Required action:
Output only the lines that run from the line holding "Click the Joshua cell in header row" to the end of the entries, both ends included, and skip the pictures.

Material provided Start Marker

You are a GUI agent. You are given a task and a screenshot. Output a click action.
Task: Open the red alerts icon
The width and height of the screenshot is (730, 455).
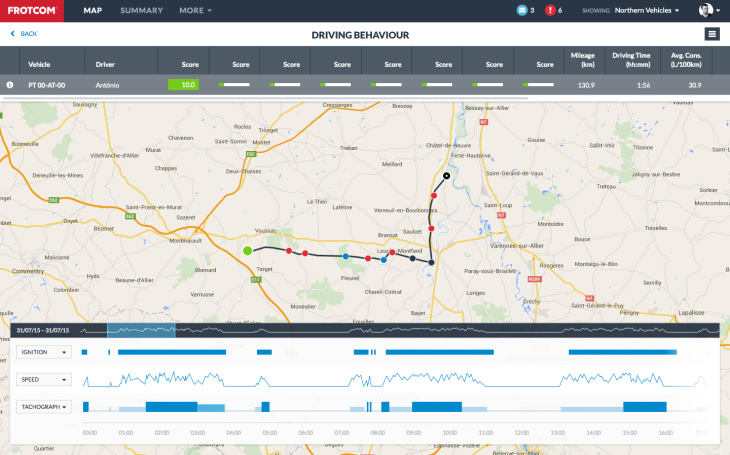click(x=550, y=10)
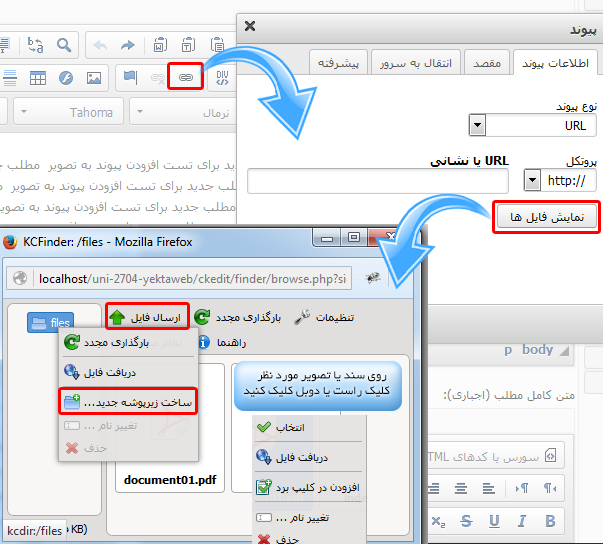This screenshot has width=603, height=544.
Task: Click the redo arrow icon
Action: click(x=127, y=44)
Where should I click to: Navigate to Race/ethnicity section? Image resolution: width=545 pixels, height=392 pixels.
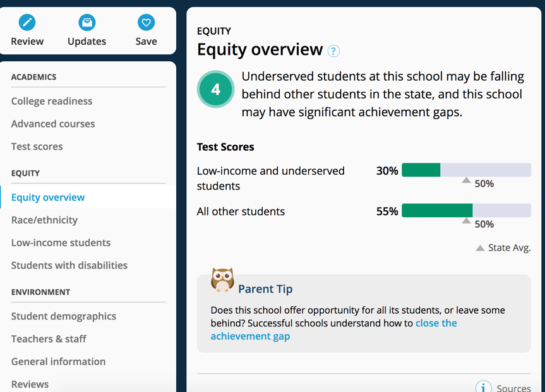44,220
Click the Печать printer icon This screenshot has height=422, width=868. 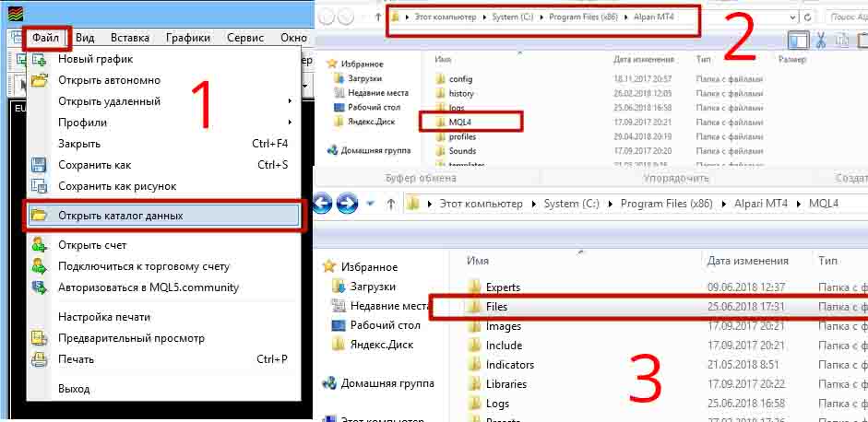40,359
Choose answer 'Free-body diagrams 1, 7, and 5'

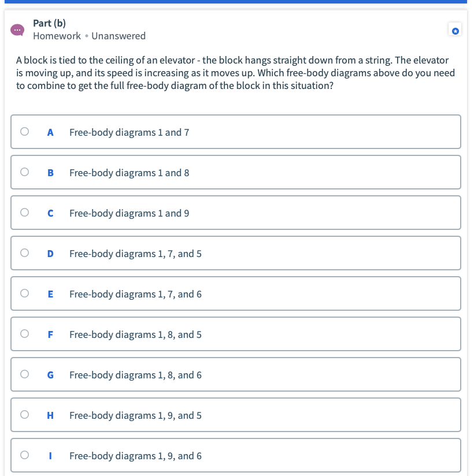[236, 253]
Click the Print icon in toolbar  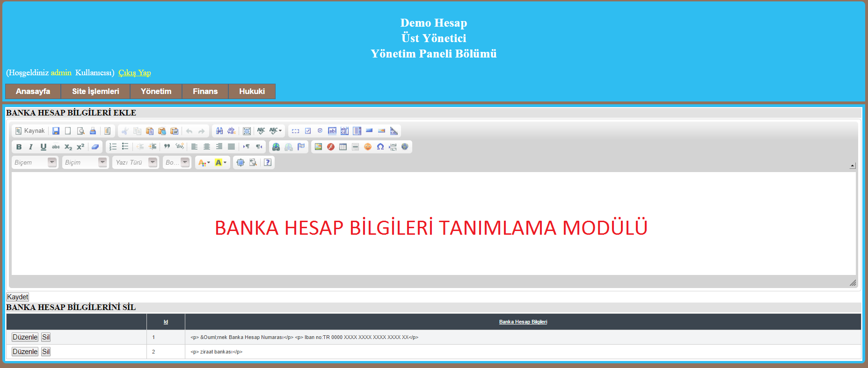pos(93,131)

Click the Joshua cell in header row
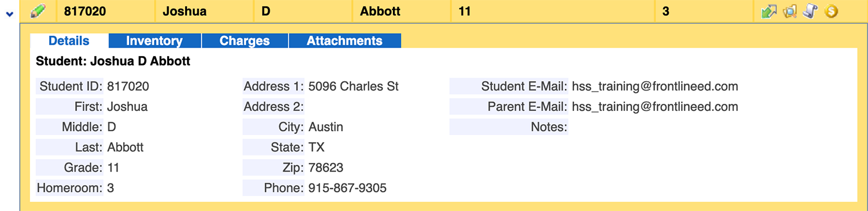185,11
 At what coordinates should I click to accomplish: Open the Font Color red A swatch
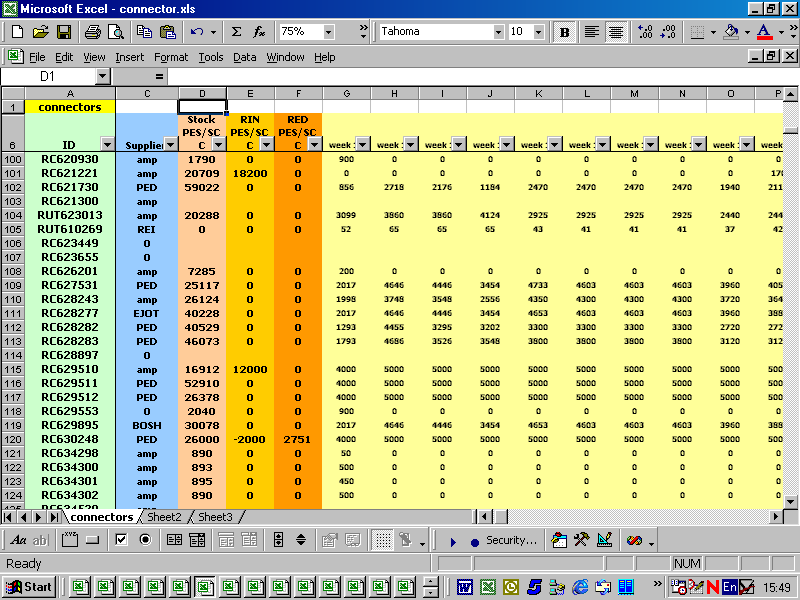pos(763,32)
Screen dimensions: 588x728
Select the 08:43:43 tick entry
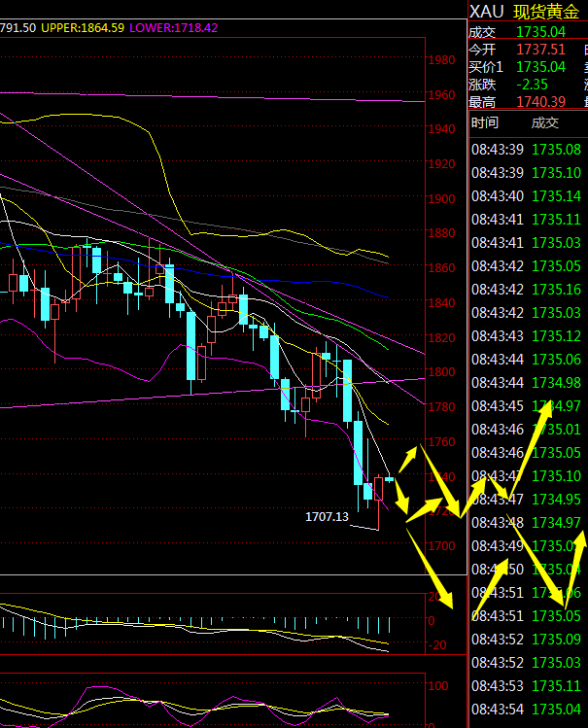[526, 336]
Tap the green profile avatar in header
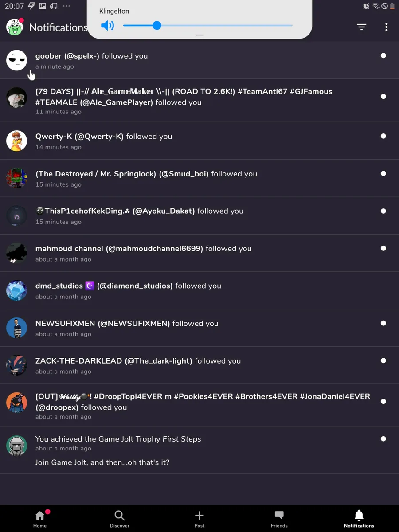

Material provided End Marker

Written reply:
Click the Joshua cell in header row
185,11
 At what coordinates should I click to accomplish: Open the Font Color red A swatch
pos(763,32)
Screen dimensions: 588x728
Select the 08:43:43 tick entry
[526, 336]
Tap the green profile avatar in header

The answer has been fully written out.